I keep driving, to Mahone Bay, full of artists and fun boutiques. And to Chester, a tony enclave where golf and yachting dominate the clubby social scene. Bikers I meet there treat me to lunch of fish cakes and advise a detour around the Aspotogan peninsula. I’ve travelled extensively abroad but never seen anything like the colourful parade of squat, wooden homes attached like barnacles to umpteen sheltered coves, interspersed with bold-ocean coastline and beaches. It would take a summer – at least – to chart all the photo-worthy moments, the histories behind place names like Blind Bay or French Village.
“The first thing we Nova Scotians want to do is feed you,” biker Big Steve had said. And at the Shore Club in Hubbards, I feast on lobster, potato salad and unlimited steamed mussels and boogie all night to a live band at Canada’s oldest surviving dancehall. My grandparents met at a dancehall similar to this in Halifax, and it feels like I’m keeping them close to the heart.

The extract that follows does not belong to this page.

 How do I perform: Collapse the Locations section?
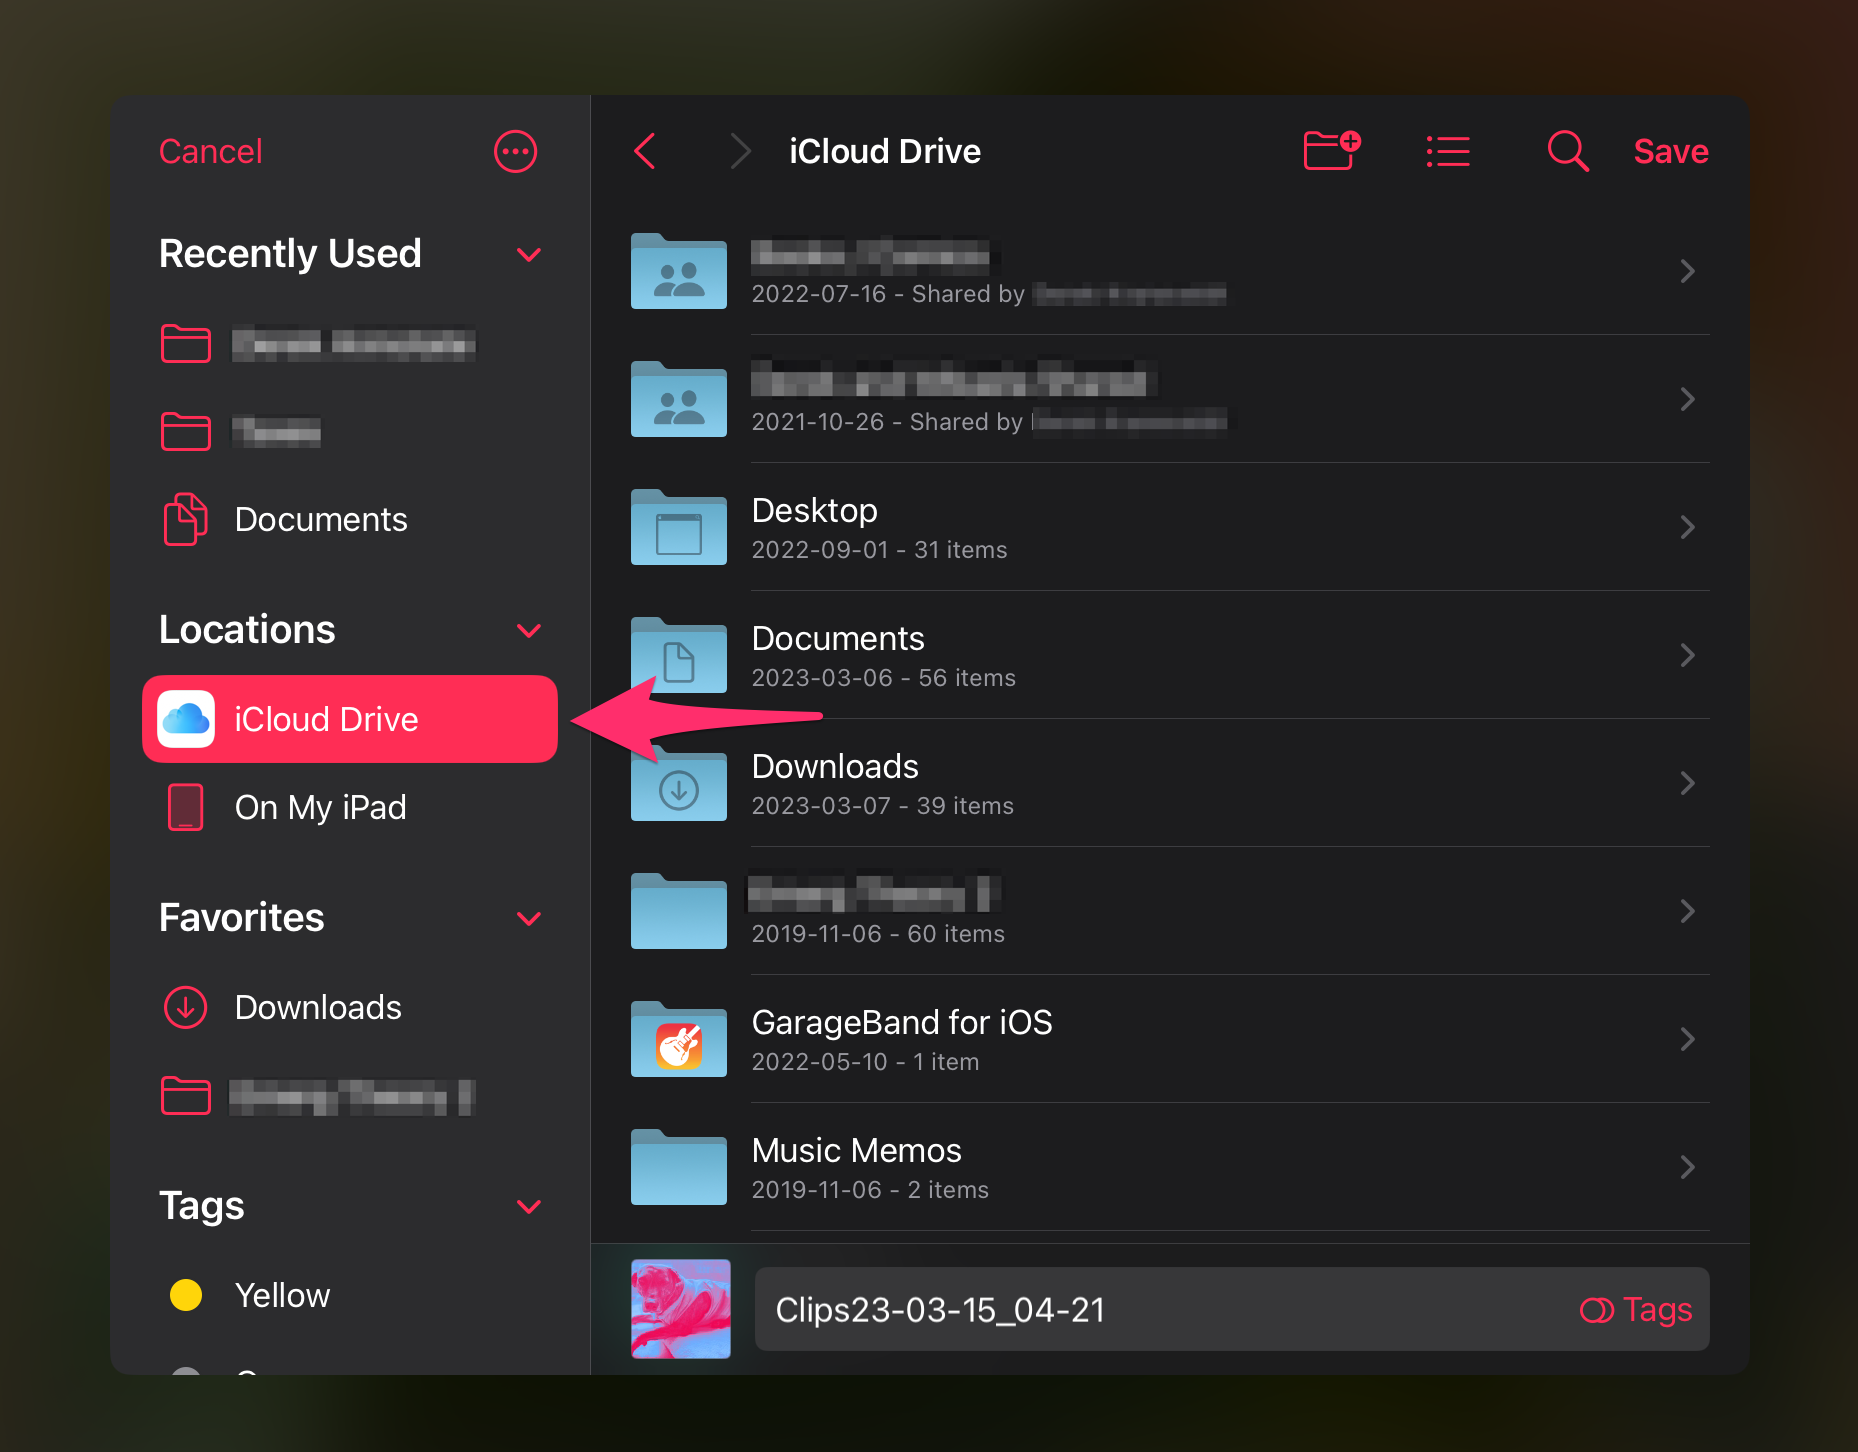(x=529, y=631)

When I arrive back at Peggy’s Cove, it’s transformed by the late-afternoon sun. Waves tinged bright green are crashing hypnotically against near the lighthouse, exploding into white spray. I see it, the magic, now.
Sarah Staples is a 2017 National Magazine Awards finalist in feature-writing. See more of Sarah’s south-shore trip photos at @itravelnwrite.
When you get there
Stay: In Halifax at The Halliburton, a heritage townhouse converted into a 29-room inn and fine-dining restaurant (thehalliburton.com). …In Lunenburg, at the Brigantine Inn featuring direct harbour access and gorgeous views (brigantineinn.com). …. In Hubbards, at Dauphinee Inn, walking distance to the Shore Club dancehall (shoreclub.ca). Eat: Expertly prepared fish in a classic dining-room at Stories on the ground floor of The Halliburton, Halifax (thehalliburton.com)… A traditional lobster supper (you can purchase your dance ticket with your meal) at the Shore Club, Hubbards (shoreclub.ca). … “The Lunenburger” at the Grand Banker Bar & Grill (grandbanker.com). Do: Meet Lunenburg Walking Tours daily at 10 am at the Lunenburg Academy at the top of Old Town Lunenburg, a UNESCO World Heritage Site(lunenburgwalkingtours.com). … Take the “Paddle Through the Islands Sea Kayak Tour” by Pleasant Paddling, meandering through the islands around Blue Rocks (pleasantpaddling.com). … Cycle with I HEART Bikes from historic Halifax Harbour on their two-hour “Halifax City Tour” (iheartbikeshfx.com). Drive: A 2017 Ford Flex Limited. From Halifax, take Route 333 to Peggy’s Cove. Continue to Tantalon and look for signs to Route 3 – the Lighthouse Route, winding through south-shore towns such as Chester, Mahone Bay, Hubbards and Lunenburg. Detours to the pretty village of Blue Rocks (via NS-332) and around the Aspotogan Peninsula (via Route 329), for yet more quaint coves and bold ocean views.